* [Aim of the exercise]: Give back the full listing that follows exactly as it reads.

- Opening Delimiter -

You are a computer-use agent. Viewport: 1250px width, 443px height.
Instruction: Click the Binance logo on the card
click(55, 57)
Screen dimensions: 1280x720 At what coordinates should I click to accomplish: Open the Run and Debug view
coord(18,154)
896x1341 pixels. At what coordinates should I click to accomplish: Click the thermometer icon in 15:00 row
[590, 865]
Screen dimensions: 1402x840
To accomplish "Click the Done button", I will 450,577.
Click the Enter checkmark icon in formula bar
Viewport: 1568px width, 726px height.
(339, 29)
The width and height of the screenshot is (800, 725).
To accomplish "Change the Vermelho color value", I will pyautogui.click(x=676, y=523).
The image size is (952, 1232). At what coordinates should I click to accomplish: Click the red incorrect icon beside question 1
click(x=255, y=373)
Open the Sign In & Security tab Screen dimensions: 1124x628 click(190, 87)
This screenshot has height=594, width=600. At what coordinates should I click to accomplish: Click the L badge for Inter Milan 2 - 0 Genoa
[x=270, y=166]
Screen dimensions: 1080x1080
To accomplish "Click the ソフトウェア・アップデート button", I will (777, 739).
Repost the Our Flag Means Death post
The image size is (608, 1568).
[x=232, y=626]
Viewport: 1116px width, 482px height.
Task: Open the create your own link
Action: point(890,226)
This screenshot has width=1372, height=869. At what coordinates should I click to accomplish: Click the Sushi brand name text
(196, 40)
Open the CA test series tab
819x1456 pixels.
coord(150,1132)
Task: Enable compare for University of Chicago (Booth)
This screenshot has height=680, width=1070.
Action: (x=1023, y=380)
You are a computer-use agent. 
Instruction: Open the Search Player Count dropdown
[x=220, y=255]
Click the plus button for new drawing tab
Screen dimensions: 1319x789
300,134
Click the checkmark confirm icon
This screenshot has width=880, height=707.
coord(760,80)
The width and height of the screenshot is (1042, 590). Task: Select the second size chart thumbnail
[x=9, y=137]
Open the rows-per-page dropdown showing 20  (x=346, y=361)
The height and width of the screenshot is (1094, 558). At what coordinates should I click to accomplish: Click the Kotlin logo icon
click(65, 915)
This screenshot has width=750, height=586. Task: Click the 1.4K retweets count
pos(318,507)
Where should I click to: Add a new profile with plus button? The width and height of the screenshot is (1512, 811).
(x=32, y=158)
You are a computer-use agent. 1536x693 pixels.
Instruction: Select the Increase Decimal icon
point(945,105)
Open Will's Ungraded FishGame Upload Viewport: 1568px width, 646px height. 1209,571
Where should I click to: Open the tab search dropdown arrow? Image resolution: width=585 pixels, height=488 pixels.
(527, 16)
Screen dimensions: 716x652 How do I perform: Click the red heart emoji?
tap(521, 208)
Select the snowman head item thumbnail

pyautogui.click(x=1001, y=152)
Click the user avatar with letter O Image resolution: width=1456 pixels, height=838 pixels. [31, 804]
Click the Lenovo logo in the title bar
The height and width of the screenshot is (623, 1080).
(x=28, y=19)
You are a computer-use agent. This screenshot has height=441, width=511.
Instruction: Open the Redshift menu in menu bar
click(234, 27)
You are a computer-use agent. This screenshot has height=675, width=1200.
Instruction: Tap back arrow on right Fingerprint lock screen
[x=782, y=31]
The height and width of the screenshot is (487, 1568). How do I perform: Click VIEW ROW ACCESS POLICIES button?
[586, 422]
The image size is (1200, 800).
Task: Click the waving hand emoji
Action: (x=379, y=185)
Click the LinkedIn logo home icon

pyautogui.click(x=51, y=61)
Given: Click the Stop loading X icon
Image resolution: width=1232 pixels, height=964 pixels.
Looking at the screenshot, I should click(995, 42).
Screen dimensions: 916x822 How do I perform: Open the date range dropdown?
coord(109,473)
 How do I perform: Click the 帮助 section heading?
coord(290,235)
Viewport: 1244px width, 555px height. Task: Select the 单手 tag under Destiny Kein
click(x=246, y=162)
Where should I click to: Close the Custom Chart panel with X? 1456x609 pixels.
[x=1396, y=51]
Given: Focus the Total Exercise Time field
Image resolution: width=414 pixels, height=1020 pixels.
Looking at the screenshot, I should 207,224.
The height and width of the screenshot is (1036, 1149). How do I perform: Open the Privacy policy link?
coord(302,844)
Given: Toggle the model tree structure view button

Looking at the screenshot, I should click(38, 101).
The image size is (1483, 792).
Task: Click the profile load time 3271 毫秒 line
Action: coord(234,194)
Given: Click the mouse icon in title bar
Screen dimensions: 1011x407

- Closing Delimiter -

* [Task output]:
You are a computer-use agent. Viewport: 1250px width, 443px height.
Instruction: Click the Binance logo on the card
click(55, 57)
Screen dimensions: 1280x720 At what coordinates should I click to accomplish: Open the Run and Debug view
coord(18,154)
896x1341 pixels. At what coordinates should I click to accomplish: Click the thermometer icon in 15:00 row
[590, 865]
Screen dimensions: 1402x840
To accomplish "Click the Done button", I will 450,577.
Click the Enter checkmark icon in formula bar
Viewport: 1568px width, 726px height.
(339, 29)
The width and height of the screenshot is (800, 725).
To accomplish "Change the Vermelho color value", I will pyautogui.click(x=676, y=523).
The image size is (952, 1232). At what coordinates should I click to accomplish: Click the red incorrect icon beside question 1
click(x=255, y=373)
Open the Sign In & Security tab Screen dimensions: 1124x628 click(190, 87)
This screenshot has height=594, width=600. At what coordinates should I click to accomplish: Click the L badge for Inter Milan 2 - 0 Genoa
[x=270, y=166]
Screen dimensions: 1080x1080
To accomplish "Click the ソフトウェア・アップデート button", I will (777, 739).
Repost the Our Flag Means Death post
The image size is (608, 1568).
[x=232, y=626]
Viewport: 1116px width, 482px height.
Task: Open the create your own link
Action: point(890,226)
This screenshot has width=1372, height=869. At what coordinates should I click to accomplish: Click the Sushi brand name text
(196, 40)
Open the CA test series tab
819x1456 pixels.
coord(150,1132)
Task: Enable compare for University of Chicago (Booth)
This screenshot has height=680, width=1070.
Action: (x=1023, y=380)
You are a computer-use agent. 
Instruction: Open the Search Player Count dropdown
[x=220, y=255]
Click the plus button for new drawing tab
Screen dimensions: 1319x789
300,134
Click the checkmark confirm icon
This screenshot has width=880, height=707.
coord(760,80)
The width and height of the screenshot is (1042, 590). Task: Select the second size chart thumbnail
[x=9, y=137]
Open the rows-per-page dropdown showing 20  (x=346, y=361)
The height and width of the screenshot is (1094, 558). At what coordinates should I click to accomplish: Click the Kotlin logo icon
click(65, 915)
This screenshot has width=750, height=586. Task: Click the 1.4K retweets count
pos(318,507)
Where should I click to: Add a new profile with plus button? The width and height of the screenshot is (1512, 811).
(x=32, y=158)
You are a computer-use agent. 1536x693 pixels.
Instruction: Select the Increase Decimal icon
point(945,105)
Open Will's Ungraded FishGame Upload Viewport: 1568px width, 646px height. 1209,571
Where should I click to: Open the tab search dropdown arrow? Image resolution: width=585 pixels, height=488 pixels.
(527, 16)
Screen dimensions: 716x652 How do I perform: Click the red heart emoji?
tap(521, 208)
Select the snowman head item thumbnail

pyautogui.click(x=1001, y=152)
Click the user avatar with letter O Image resolution: width=1456 pixels, height=838 pixels. [31, 804]
Click the Lenovo logo in the title bar
The height and width of the screenshot is (623, 1080).
(x=28, y=19)
You are a computer-use agent. This screenshot has height=441, width=511.
Instruction: Open the Redshift menu in menu bar
click(234, 27)
You are a computer-use agent. This screenshot has height=675, width=1200.
Instruction: Tap back arrow on right Fingerprint lock screen
[x=782, y=31]
The height and width of the screenshot is (487, 1568). How do I perform: Click VIEW ROW ACCESS POLICIES button?
[586, 422]
The image size is (1200, 800).
Task: Click the waving hand emoji
Action: (x=379, y=185)
Click the LinkedIn logo home icon

pyautogui.click(x=51, y=61)
Given: Click the Stop loading X icon
Image resolution: width=1232 pixels, height=964 pixels.
Looking at the screenshot, I should click(995, 42).
Screen dimensions: 916x822 How do I perform: Open the date range dropdown?
coord(109,473)
 How do I perform: Click the 帮助 section heading?
coord(290,235)
Viewport: 1244px width, 555px height. Task: Select the 单手 tag under Destiny Kein
click(x=246, y=162)
Where should I click to: Close the Custom Chart panel with X? 1456x609 pixels.
[x=1396, y=51]
Given: Focus the Total Exercise Time field
Image resolution: width=414 pixels, height=1020 pixels.
Looking at the screenshot, I should 207,224.
The height and width of the screenshot is (1036, 1149). How do I perform: Open the Privacy policy link?
coord(302,844)
Given: Toggle the model tree structure view button

Looking at the screenshot, I should click(38, 101).
The image size is (1483, 792).
Task: Click the profile load time 3271 毫秒 line
Action: coord(234,194)
Given: Click the mouse icon in title bar
Screen dimensions: 1011x407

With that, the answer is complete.